Après avoir doublé le promontoire sur lequel nous gouvernions, nous découvrons que la ligne de côte est orientée est-ouest et que la banquette de glace côtière suit la même direction; en même temps, à notre grande satisfaction, à perte de vue, devant nous, s'étend l'eau libre.

Bientôt nous voici au sud de cette terre, à travers laquelle nous marchons depuis si longtemps et où nous avons passé un si pénible hiver[47]. Malgré tout, les lignes de cette côte méridionale me semblent concorder avec la carte de la terre François-Joseph dressée par Leigh Smith. Tout en faisant cette observation, je me rappelle la carte de Payer et ce souvenir chasse ma première pensée.

[47] Le cap Barents.

Dans la soirée, nous débarquons sur le bord de la banquette de glaces côtières, pour mouvoir un peu nos jambes ankylosées par ce long voyage en kayak.
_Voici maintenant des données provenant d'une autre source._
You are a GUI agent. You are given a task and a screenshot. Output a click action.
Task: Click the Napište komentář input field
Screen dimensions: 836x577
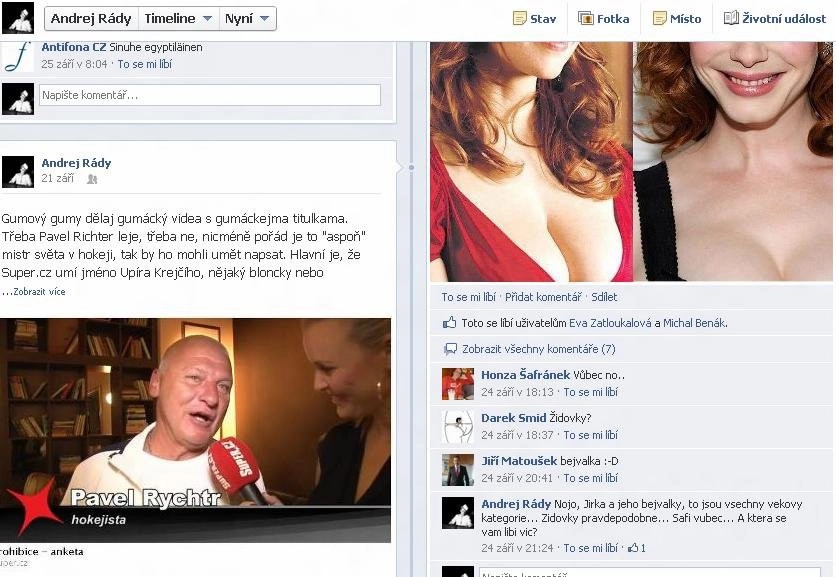tap(210, 95)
Nous nous proposons également de gravir un hummock afin d'examiner l'horizon dans l'ouest. Mais comment amarrer nos précieuses embarcations?
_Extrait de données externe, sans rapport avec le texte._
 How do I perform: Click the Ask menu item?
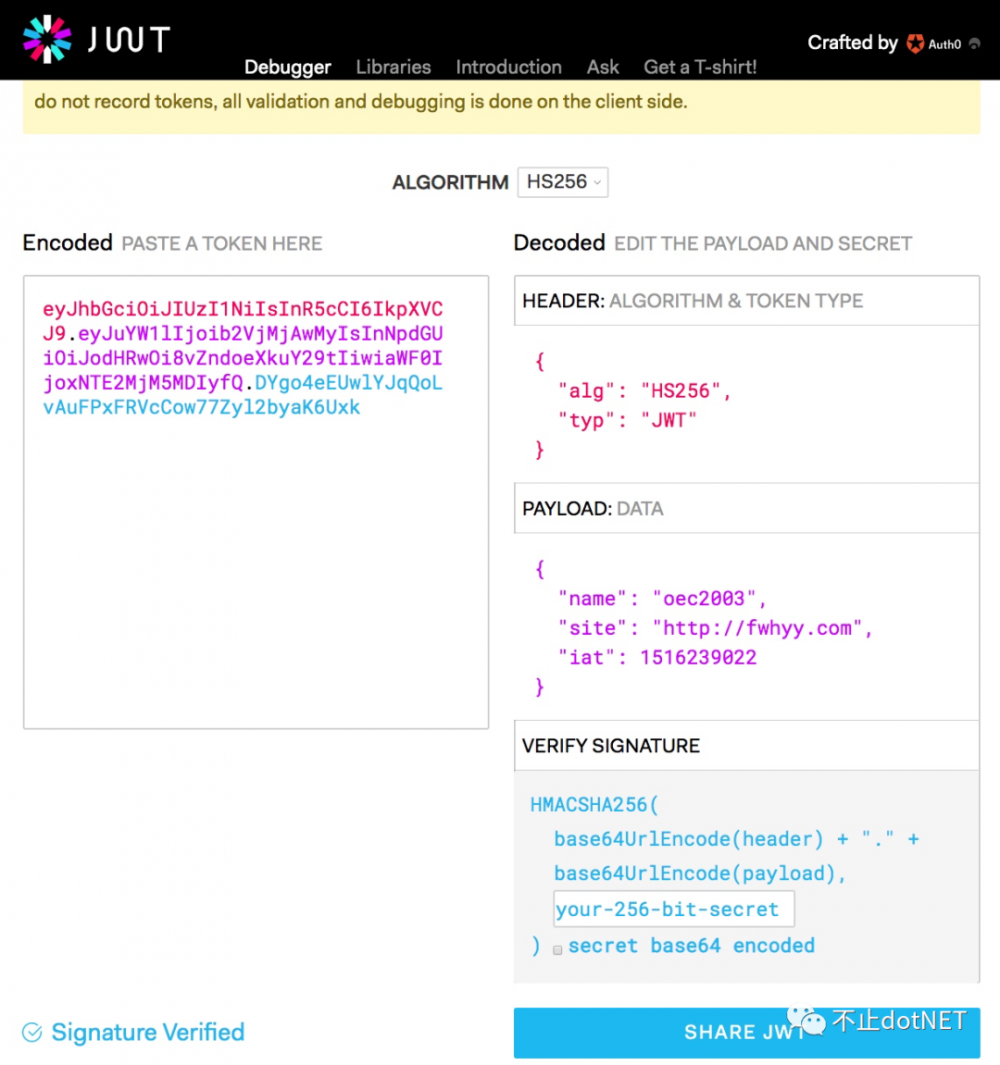(x=603, y=67)
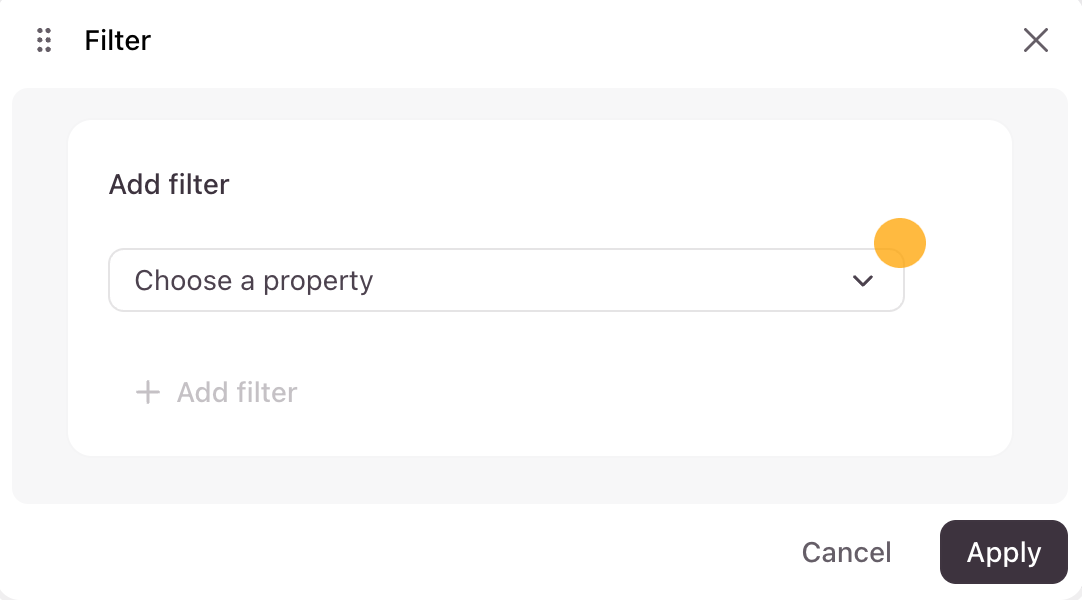This screenshot has height=600, width=1082.
Task: Click the plus icon beside Add filter
Action: point(148,392)
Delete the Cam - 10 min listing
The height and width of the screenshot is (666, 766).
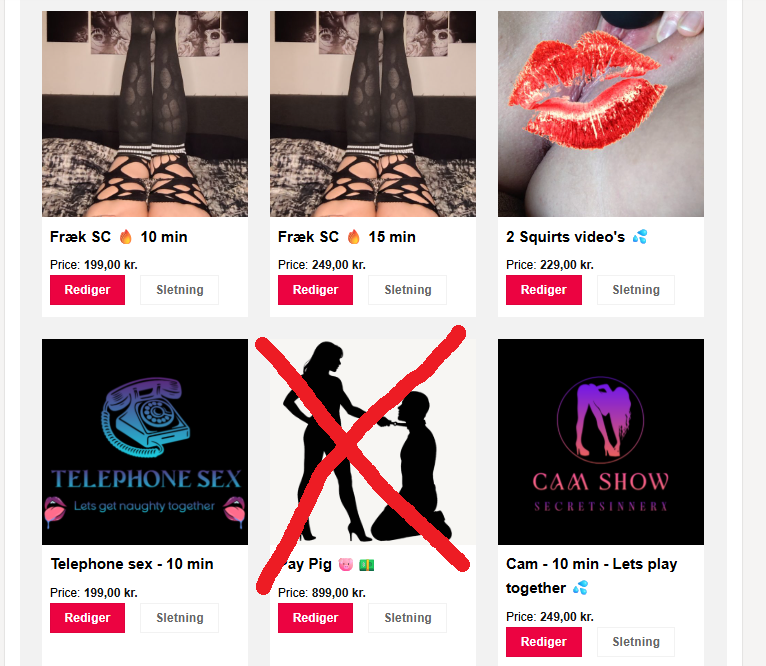636,642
«Prends une drisse, me dit Johansen, qui est déjà sur la glace.

—Est-elle assez forte?

—Oui, elle a tenu toute la journée la voile de mon traîneau, reprend mon camarade.

—Parfaitement. Il n'est du reste pas besoin d'un câble bien fort pour retenir ces légères embarcations.»
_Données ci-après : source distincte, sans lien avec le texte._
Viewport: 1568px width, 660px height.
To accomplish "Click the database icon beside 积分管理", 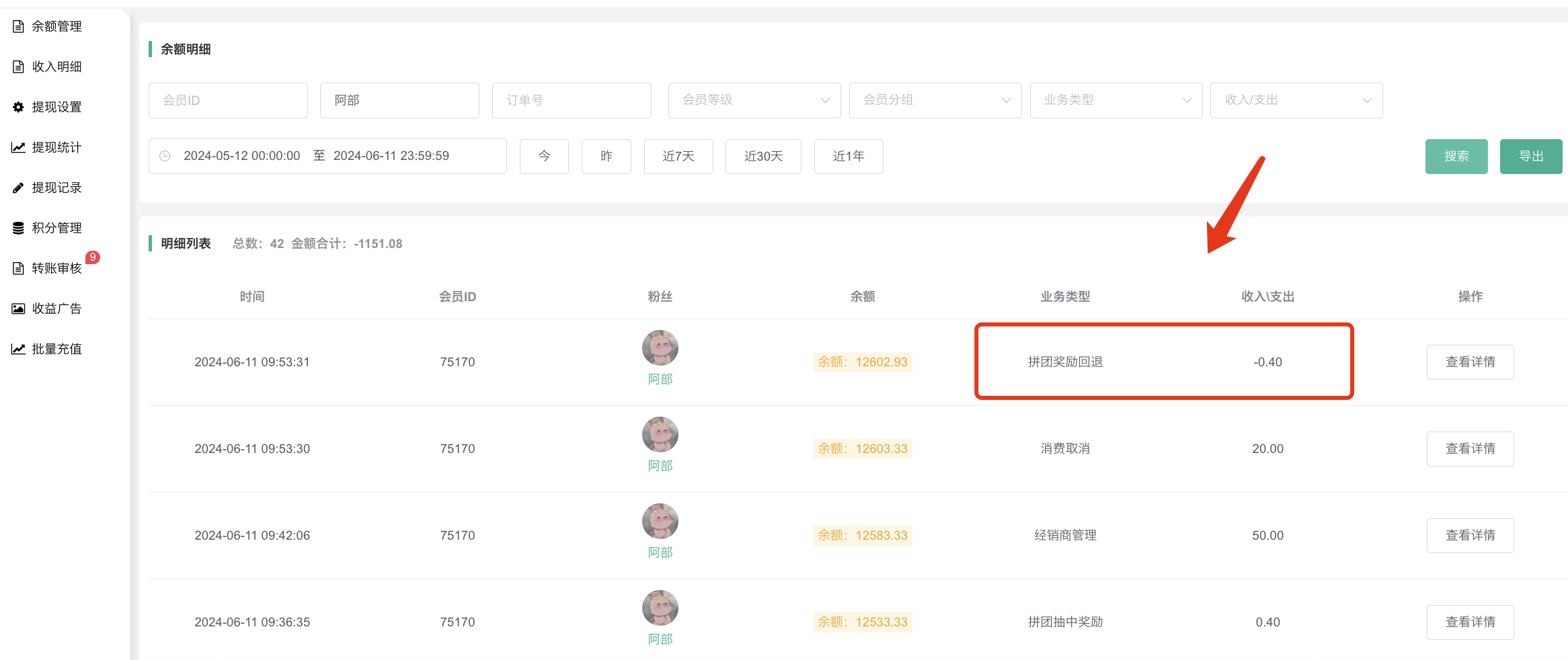I will 18,229.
Et je les amarre au moyen de cette drisse faite d'une lanière de peau de morse.

Nous nous promenons de long en large près des kayaks pour nous dégourdir les jambes. La brise a maintenant molli et paraît descendre de plus en plus dans l'ouest. Pourrons-nous continuer notre navigation avec ce vent? Pour nous en assurer, nous gravissons un monticule de glace voisin.